• _WRITTEN TASK A_: Name every mineral that the passage on GeoNutrition mentions.

**********

From a natural sciences perspective, the data and approaches used in GeoNutrition have the potential to shape/enhance soil and crop management decisions, and investment in breeding programmes. For example, it can inform decisions on how to prioritise R&D and deploy new traits/varieties most effectively to benefit consumers, farmers, and the wider industry.

From a social sciences perspective, food systems research from both consumer (demand-driven) and producer (supply-driven) perspectives could potentially be transformed by being able to account for spatial variations in food mineral compositions. The flows of some minerals (e.g. zinc, iron, iodine) through food systems can be integrated into health burden/outcome-based socioeconomic frameworks (e.g. using Disability Adjusted Life Years, DALYs). Thus, our findings can contribute immediately towards influencing public policies to address MNDs at local, regional and national scales, e.g. through education and dietary diversification. We expect that our work will support the development of similar frameworks for other minerals (e.g. selenium).

**********

• _WRITTEN TASK B_: In the entries, take the lines from the one containing "Given: Click the" through the end of the entries, switch "dark mode" to "airplane mode", and write those lines out with nothing else changed. Leave out the pictures.

Entries about locating elements on screens
**********

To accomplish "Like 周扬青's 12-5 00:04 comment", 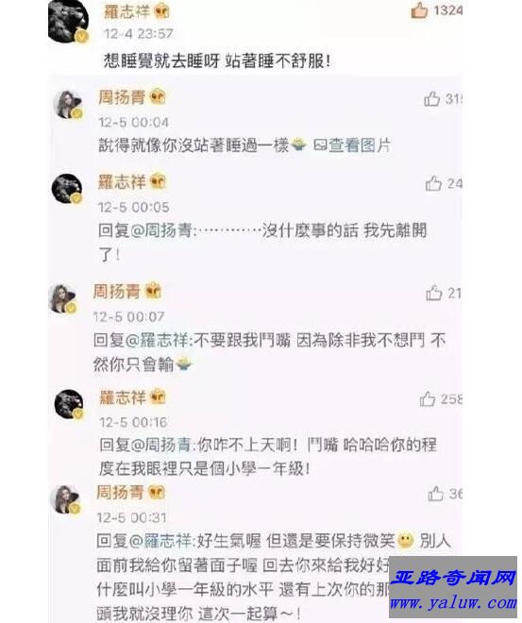I will pyautogui.click(x=431, y=99).

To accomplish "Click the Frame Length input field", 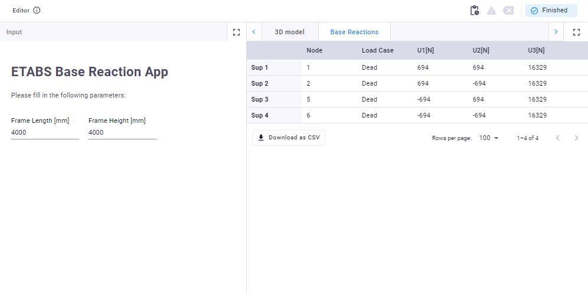I will coord(45,133).
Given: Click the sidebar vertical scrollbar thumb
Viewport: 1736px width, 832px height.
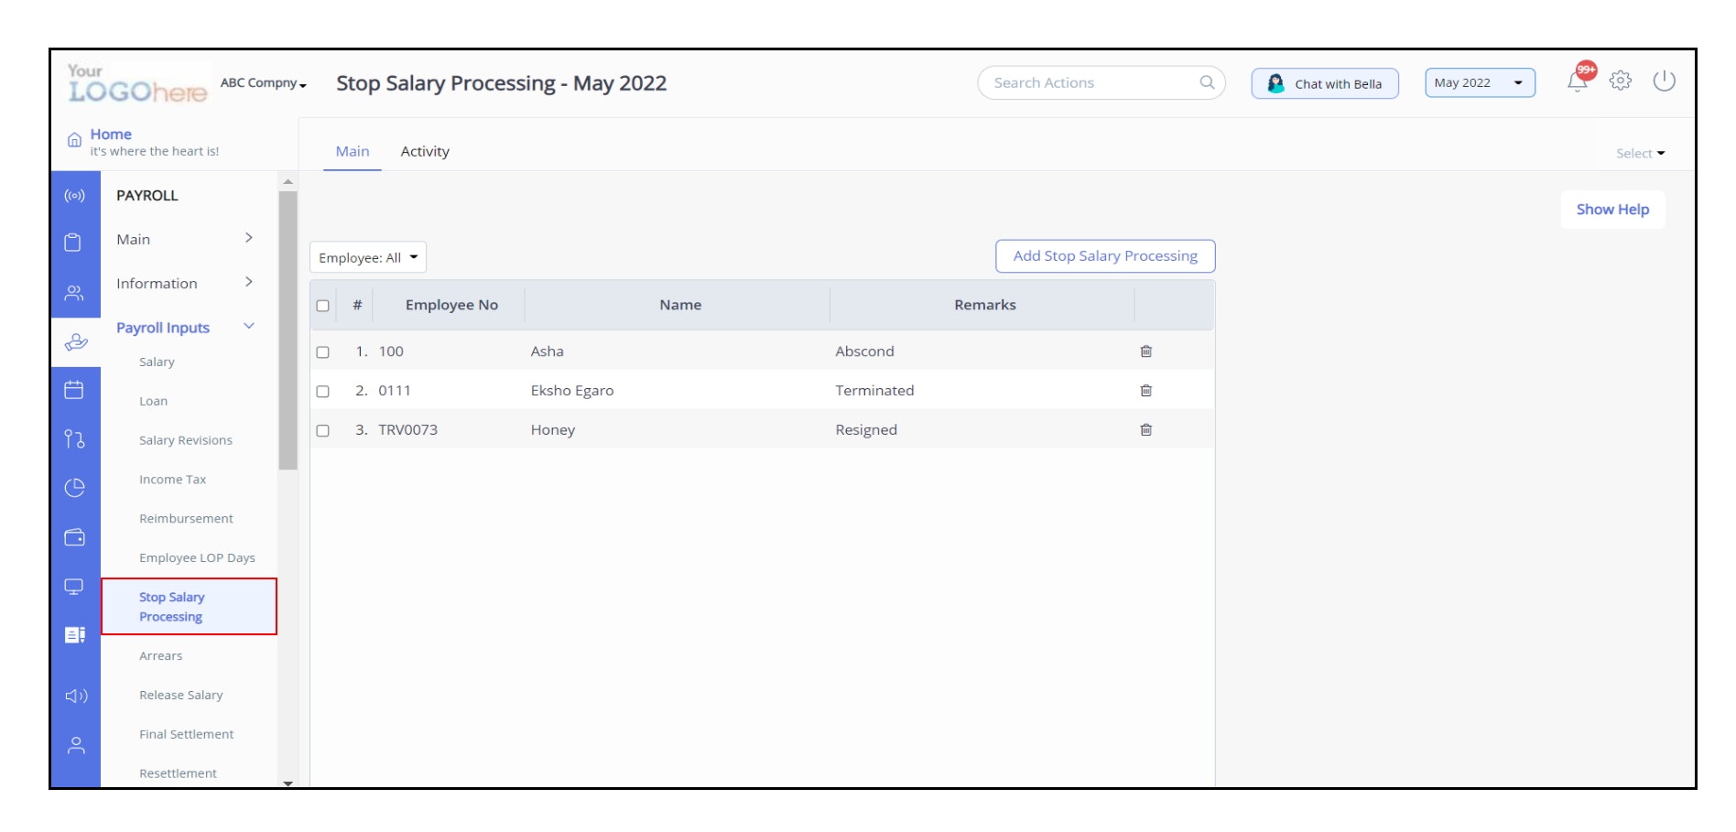Looking at the screenshot, I should [288, 330].
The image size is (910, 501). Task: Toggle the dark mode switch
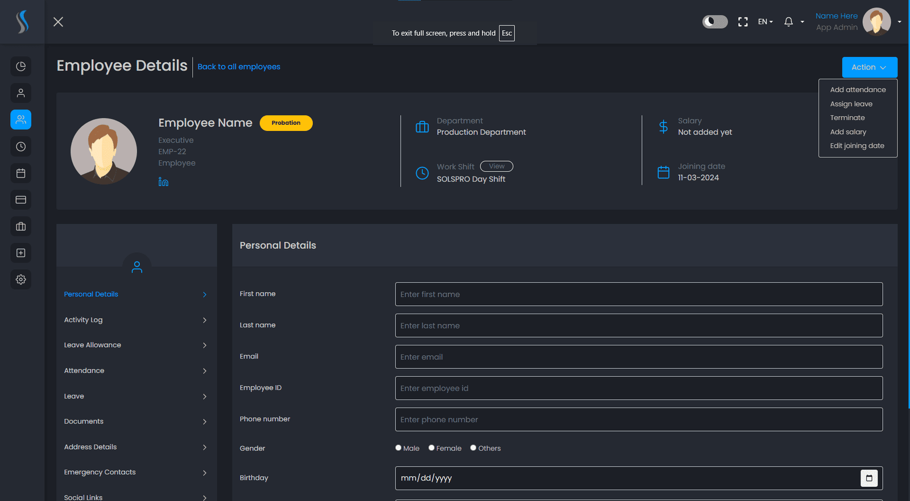tap(715, 22)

**********

• _CORRECT RESPONSE A_: Zinc, iron, iodine, selenium

• _CORRECT RESPONSE B_:
Given: Click the sidebar vertical scrollbar thumb
Viewport: 1736px width, 832px height.
Looking at the screenshot, I should [288, 330].
The image size is (910, 501). Task: Toggle the airplane mode switch
tap(715, 22)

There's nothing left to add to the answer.